Le 5 avril 2012, un avenant a été signé entre M. [Y] et Mme [C] et la société Eurogroup aux termes duquel le bail a été renouvelé pour une période de 9 ans, à compter du 22 décembre 2011, soit un terme fixé au 21 décembre 2020, moyennant un loyer annuel de 9 535 euros HT payable semestriellement à terme échu les 15 avril et 15 janvier, le premier versement intervenant le 15 juillet 2012.

Le 18 juin 2020 M. [Y], Mme [C] et la société LMP Acacias PLBM ont donné congé de leur bien sans renouvellement de bail à la société Eurogroup pour le 21 décembre 2020.

Le 3 juillet 2020, la société LMP Acacias PLBM a adressé à la société Eurogroup une quittance de loyer d'un montant de 7 581 euros TTC correspondant au loyer du 1er trimestre, à la révision des loyers et des retenues considérées comme non justifiées. Les charges provisionnelles récupérables des premier et deuxième trimestres 2020 pour une somme estimative de 3 031, 40 euros apparaissaient mentionnées « en attente ».

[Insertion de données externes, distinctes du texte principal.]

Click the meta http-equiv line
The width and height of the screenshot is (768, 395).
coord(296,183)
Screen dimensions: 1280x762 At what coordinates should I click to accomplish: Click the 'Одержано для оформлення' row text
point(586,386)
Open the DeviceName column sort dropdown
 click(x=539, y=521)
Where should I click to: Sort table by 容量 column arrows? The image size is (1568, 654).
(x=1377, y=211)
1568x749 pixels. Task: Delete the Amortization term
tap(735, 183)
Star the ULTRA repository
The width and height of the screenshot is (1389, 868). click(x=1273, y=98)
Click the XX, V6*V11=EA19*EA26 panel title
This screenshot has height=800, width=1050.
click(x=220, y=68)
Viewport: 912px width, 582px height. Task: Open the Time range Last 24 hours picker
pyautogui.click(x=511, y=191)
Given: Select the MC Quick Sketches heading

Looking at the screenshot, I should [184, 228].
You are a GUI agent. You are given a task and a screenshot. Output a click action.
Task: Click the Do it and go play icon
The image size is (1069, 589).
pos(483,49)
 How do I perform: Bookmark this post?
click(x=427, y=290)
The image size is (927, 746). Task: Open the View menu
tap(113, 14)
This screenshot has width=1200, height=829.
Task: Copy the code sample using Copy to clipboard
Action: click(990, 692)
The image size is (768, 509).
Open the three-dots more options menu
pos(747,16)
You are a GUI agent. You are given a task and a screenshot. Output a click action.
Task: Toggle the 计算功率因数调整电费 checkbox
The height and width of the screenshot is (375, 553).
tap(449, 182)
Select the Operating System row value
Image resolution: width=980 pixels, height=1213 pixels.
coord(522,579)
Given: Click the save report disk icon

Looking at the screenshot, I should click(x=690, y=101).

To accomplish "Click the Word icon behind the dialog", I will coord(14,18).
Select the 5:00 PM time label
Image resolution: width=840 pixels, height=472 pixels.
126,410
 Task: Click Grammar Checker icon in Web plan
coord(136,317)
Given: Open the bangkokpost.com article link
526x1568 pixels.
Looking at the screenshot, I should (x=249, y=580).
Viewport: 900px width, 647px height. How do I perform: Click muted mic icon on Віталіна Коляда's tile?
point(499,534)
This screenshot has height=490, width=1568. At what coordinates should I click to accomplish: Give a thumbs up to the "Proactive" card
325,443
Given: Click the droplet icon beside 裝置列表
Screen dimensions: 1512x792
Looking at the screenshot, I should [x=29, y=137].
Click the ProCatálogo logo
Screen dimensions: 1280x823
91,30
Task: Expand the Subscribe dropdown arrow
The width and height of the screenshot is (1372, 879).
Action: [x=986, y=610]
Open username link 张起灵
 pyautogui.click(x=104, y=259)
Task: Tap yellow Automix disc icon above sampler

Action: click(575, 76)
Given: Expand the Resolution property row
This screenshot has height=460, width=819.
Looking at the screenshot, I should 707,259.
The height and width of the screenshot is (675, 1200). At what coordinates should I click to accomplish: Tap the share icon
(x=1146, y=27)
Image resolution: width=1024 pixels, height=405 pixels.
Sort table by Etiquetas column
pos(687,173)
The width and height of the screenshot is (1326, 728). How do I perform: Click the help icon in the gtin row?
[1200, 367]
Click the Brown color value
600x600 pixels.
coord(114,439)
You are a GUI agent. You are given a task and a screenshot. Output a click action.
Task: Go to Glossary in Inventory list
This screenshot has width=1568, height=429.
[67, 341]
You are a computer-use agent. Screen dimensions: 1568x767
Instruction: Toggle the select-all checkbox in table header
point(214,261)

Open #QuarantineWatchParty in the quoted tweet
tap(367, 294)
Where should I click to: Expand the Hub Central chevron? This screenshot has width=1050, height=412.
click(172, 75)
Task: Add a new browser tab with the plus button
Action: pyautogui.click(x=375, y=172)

Par courrier du 7 septembre 2020, la société LMP Acacias PLBM a vainement mis en demeure la société Eurogroup de payer les sommes réclamées.

Par acte d'huissier du 11 décembre 2020, la société LMP Acacias PLBM a fait assigner la société Eurogroup devant le tribunal de commerce de Chambéry, notamment aux fins de la faire condamner à lui payer la somme de 20 840,68 euros.

Par jugement du 28 juillet 2021, le tribunal de commerce de Chambéry :

- s'est déclaré compétent ;

- a condamné la société Eurogroup à payer, en deniers ou quittances valables, à la société LMP Acacias PLBM :

- la somme de 13 332,28 euros, montant principal de la cause sus-énoncée,

- les intérêts au taux légal de cette somme à compter du 7 septembre 2020,

- la somme de 1 000 euros à titre d'indemnité en application de l'article 700 du code de procédure civile,

- les dépens ;

- a liquidé les frais de greffe à la somme de 73,22 euros TTC avec TVA 20 % comprenant les frais de mise au rôle et de la présente décision ;

- a rejeté toutes autres demandes.

Au visa principalement des motifs suivants :

' Le litige pendant oppose une société à responsabilité limitée à une société anonyme simplifiée, soit deux sociétés commerciales au sens de l'article L. 210-1 du code de commerce, et il ne pose aucune question relevant du statut des baux commerciaux ;

' La révision triennale est possible uniquement tous les 3 ans et, suivant les dispositions de l'article R. 145-20 du code de commerce, son activation doit respecter un certain formalisme. Or, la société LMP Acacias PLBM n'a pas fait le nécessaire dans ce sens, elle n'est donc pas fondée à solliciter un loyer différent de celui convenu aux termes de l'avenant, soit 9 535 euros HT ;

' L'activité de location saisonnière en résidence de tourisme de la société Eurogroup a été rendue temporairement impossible par les mesures gouvernementales, or, la société LMP Acacias PLBM ne peut être considérée responsable de cette situation ;

' La société Eurogroup n'apporte aucune preuve de difficultés de trésorerie rendant impossible l'exécution de son obligation de payer les loyers ;

' Il n'existe aucune preuve que le bailleur ait manqué à ses obligations contractuelles rendant ainsi impossible la location du bien et l'exercice par le preneur de son activité ;

' La demande de réduction du loyer tardive étant rejetée par le bailleur dans ses conclusions, il ne pourra être fait droit à cette dernière ;

' La société Eurogroup ne peut imposer une révision du bail sans accord du bailleur.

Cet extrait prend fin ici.